Lacking common sense
does not come from stupidity, but from letting your judgement be
clouded by an ideology that puts the economy and the freedom to do
business above everything else, and where freedom is defined not in
terms of the ability to do things (including avoiding catching a
virus) but in terms of the absence of any kind of government
intervention designed to protect workers or the environment. This
hatred of state interference in the economy means you are inclined to do
nothing when threatened with the biggest health crisis in a
generation.
If you have the
common sense to understand why you needed an economic and social
lockdown to stop the pandemic getting out of control, you will also
have the sense to realise that the lockdown can only be relaxed step
by step, when an alternative control mechanism is in place. Yet even
here the government has shown it lacks common sense. Sending many
people back to work is a relaxation in the lockdown, and it was done
with no mechanism in place to isolate the colleagues of workers who caught the virus
as a result.
We had a
functioning test, trace and isolate (TTI) regime in place when the
virus first hit the UK, and it helped to keep numbers low for a while
with little supporting measures from the government. It would seem
obvious, therefore, to build a more effective TTI infrastructure by
expanding the infrastructure that already works. But that would be
common sense. Ideology dictates that the government farms the whole
process out to some private companies with no experience at all. No
doubt they told the government that their infrastructure would be
“world-beating” and ministers liked the sound of that. We can but
hope that it works.
In this short
article
for the Daily Mirror I set out how we get from today to a full
economic recovery, applying common sense with a bit of macroeconomic
knowledge. V-shaped recoveries are possible.

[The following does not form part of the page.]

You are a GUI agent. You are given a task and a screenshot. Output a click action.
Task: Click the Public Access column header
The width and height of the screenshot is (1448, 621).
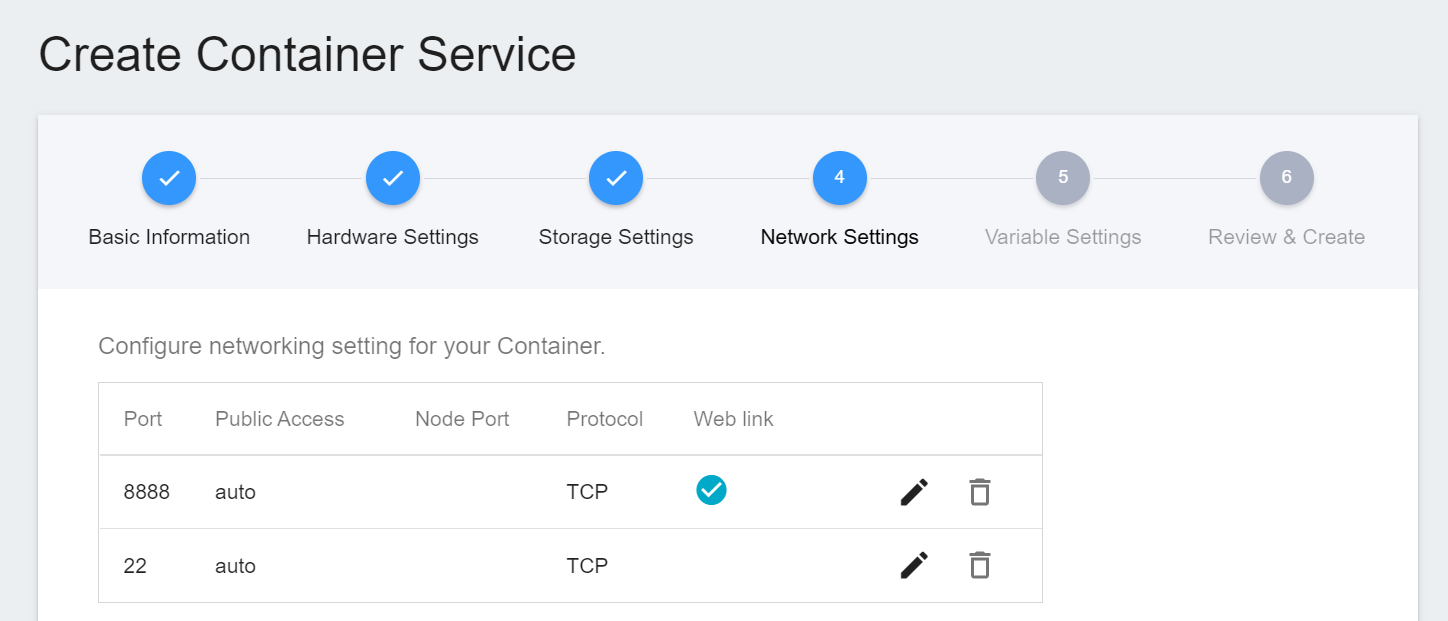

Our government has already started out on a different path, easing
lockdown before TTI is ready and when daily infections remain high,
which raises the danger of delaying the point at which the economy
can recover.
………………………………………………………………………
While ideology
accounts for part of the reason why this government has failed so
badly, and carries on failing, there is something else. That
something is an attitude of being apart, or more accurately above,
most other people. It is the attitude that some public schools seem
to encourage. If you break the rules somebody else will sort things
out, or literally clear up the mess if you go trashing
after finishing your exams at Oxford.
While in some that
creates a kind of paternalism, and in a few revolutionaries, in many it creates contempt. The
contempt of those that can so easily manipulate others. Cummings
ignored the lockdown rules because he believes rules do not apply to
people like him. Johnson has been breaking rules all his life, and he
has never really suffered for it. With privilege you can break the
rules. You can have contempt for those who obey rules, like Rees Mogg
saying
those who died in Grenfell Tower should have ignored instructions to
stay in their flat. For those for whom breaking the rules is common
sense. It is the arrogance to charge some of those in the NHS we helped save your life an extra fee to use the service they work in.
Contrast that with
anyone claiming universal credit who is late for an appointment at a
job centre and has their money stopped, however good the reason they
were late. They have no privileges at all. No press conference at
No.10. When neoliberal ideology is mixed with the arrogance of the
upper class and the contempt of those who manipulate the opinions of
voters you get a lethal combination. A combination that leads to the
second highest
deaths
from coronavirus in the world behind the US, and higher than the US
when normalised by population size. About one in a thousand of UK citizens has died as a result of coronavirus, and that will be the enduring legacy of Boris Johnson and Dominic Cummings.